▶ **Supplied text**
Italian psychiatrist Roberto Assagioli invented the concept of the subpersonality which links very well with Wyatt’s storytelling narrative. At different times we may be any of a number of sub-personalities, which were mostly established in childhood as a reaction to surrounding circumstances, and of which are not initially aware. Each subpersonality corresponds to a story we have told ourselves about the world, maybe subconsciously. Assagioli’s psychological approach of psychosynthesis encourages the uncovering and integration of these subpersonalities, and thus the development of a more whole person.
The Swiss astrologer/psychologist Bruno Huber (with his wife Louise) took this a step further, by applying the best of the ancient practice of astrology to help in this process – an integrated method he called astrological psychology. Astrological psychology practitioners use the birth chart to help uncover unconscious influences on themselves or a client, and particularly in a time-related way. This is particularly effective in helping to uncover key influences during childhood, including specifically relationships between the child and those around them in father- and mother- roles (the ‘Family Model’). Once in conscious awareness, we have the chance to do something about it, and move beyond earlier blockages and coping strategies such as blaming. We can change our stories.
Wyatt ends his post with the following, which explains his title:
There are bad characters out there, but for the most part, most of us are not that. We might all be deeply flawed, but we are rarely sadistic, and in the end we all tend to walk away feeling the victim. I suppose we all are correct, we’re victims of ourselves. Victims of our stories.
Here I diverge from Wyatt’s post. No, we do not need to be victims. The story we tell is in the end up to us.
Featured image is from Wyatt’s post.
As editor/publisher of a number of books on astrological psychology and a member of the Astrological Psychology Association, I should declare an interest here.
One thought on “Inner stories”
Great post! It may be the scariest but most liberating thing of all to see this in oneself, and then come to understand that we are absolutely responsible for our meanings (stories) – no one can tell us the right way – we have to feel our way into it. Fortunately there are many examples in the lives of others as to what a robust and healthy human story may look like.

▶ **Written request a**
Summarize the text on inner stories in two sentences.
The text above and the records that follow are unrelated pieces of material.

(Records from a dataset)
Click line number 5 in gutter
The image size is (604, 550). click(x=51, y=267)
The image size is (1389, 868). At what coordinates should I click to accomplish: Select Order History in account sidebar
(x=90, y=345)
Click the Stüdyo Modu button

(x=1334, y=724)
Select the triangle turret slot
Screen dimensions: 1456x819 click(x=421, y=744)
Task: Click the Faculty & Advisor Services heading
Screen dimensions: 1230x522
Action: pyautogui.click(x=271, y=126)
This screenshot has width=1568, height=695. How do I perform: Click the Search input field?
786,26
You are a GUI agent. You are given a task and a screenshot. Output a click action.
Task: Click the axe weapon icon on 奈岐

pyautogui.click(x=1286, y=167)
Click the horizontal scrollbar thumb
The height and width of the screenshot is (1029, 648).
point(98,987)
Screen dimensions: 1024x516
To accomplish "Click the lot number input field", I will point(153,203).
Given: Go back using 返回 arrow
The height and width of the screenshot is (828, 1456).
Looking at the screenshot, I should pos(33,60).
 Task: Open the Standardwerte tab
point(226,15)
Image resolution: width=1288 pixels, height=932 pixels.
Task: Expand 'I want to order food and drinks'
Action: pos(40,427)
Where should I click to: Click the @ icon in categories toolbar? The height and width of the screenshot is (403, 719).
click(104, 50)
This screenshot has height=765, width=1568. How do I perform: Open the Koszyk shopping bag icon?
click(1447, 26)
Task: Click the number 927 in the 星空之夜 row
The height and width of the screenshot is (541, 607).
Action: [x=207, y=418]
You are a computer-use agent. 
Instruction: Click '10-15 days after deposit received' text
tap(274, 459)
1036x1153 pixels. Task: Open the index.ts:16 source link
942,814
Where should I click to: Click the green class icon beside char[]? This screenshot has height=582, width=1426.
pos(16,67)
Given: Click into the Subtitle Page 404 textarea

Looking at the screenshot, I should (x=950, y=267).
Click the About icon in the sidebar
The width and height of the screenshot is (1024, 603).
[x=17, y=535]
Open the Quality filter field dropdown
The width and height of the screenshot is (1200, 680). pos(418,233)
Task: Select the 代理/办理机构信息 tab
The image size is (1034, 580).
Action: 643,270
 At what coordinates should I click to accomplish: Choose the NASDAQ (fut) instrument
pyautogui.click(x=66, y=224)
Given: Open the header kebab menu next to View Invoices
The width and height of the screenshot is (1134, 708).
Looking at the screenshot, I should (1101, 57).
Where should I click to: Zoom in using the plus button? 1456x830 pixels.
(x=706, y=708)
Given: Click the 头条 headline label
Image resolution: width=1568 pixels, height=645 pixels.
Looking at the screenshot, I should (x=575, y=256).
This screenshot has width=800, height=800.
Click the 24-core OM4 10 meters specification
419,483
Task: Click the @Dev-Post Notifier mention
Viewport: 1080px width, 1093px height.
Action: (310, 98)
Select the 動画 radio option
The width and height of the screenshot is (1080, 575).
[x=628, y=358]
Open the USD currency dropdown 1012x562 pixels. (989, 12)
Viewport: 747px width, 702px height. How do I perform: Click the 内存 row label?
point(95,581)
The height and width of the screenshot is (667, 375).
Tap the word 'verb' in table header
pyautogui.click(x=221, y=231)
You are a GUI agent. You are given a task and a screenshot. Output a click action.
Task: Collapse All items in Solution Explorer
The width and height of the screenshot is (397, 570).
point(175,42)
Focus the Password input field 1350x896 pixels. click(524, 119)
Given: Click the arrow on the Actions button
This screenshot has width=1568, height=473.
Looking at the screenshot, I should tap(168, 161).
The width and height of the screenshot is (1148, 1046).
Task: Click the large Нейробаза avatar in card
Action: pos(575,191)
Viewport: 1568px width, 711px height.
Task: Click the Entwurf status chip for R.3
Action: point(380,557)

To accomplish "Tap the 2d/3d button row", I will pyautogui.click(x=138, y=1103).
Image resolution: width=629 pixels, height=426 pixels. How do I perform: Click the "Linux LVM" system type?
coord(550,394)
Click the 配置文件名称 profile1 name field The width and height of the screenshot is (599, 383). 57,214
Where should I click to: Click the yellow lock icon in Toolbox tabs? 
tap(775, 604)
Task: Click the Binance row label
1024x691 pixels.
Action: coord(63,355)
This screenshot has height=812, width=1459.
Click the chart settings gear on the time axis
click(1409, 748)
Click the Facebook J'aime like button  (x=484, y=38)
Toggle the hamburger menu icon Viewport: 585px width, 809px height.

▶ **Written request b**
Rewrite the stretch of records from the line containing "Given: Click the arrow on the Actions button" through the end of the records, replacing "hamburger menu icon" with "navigation menu icon" and leaving everything else unchanged.

▶ **Complete response a**
Roberto Assagioli's concept of subpersonalities, each formed mostly in childhood and tied to a story we tell ourselves, fits Wyatt's storytelling narrative, and his psychosynthesis aims to uncover and integrate them into a more whole person. Bruno Huber extended this with astrological psychology, which uses the birth chart to bring unconscious childhood influences into awareness, so that, contrary to Wyatt's conclusion that we are victims of our stories, we can change those stories.

▶ **Complete response b**
Given: Click the arrow on the Actions button
This screenshot has width=1568, height=473.
Looking at the screenshot, I should tap(168, 161).
The width and height of the screenshot is (1148, 1046).
Task: Click the large Нейробаза avatar in card
Action: pos(575,191)
Viewport: 1568px width, 711px height.
Task: Click the Entwurf status chip for R.3
Action: point(380,557)

To accomplish "Tap the 2d/3d button row", I will pyautogui.click(x=138, y=1103).
Image resolution: width=629 pixels, height=426 pixels. How do I perform: Click the "Linux LVM" system type?
coord(550,394)
Click the 配置文件名称 profile1 name field The width and height of the screenshot is (599, 383). 57,214
Where should I click to: Click the yellow lock icon in Toolbox tabs? 
tap(775, 604)
Task: Click the Binance row label
1024x691 pixels.
Action: coord(63,355)
This screenshot has height=812, width=1459.
Click the chart settings gear on the time axis
click(1409, 748)
Click the Facebook J'aime like button  (x=484, y=38)
Toggle the navigation menu icon Viewport: 585px width, 809px height.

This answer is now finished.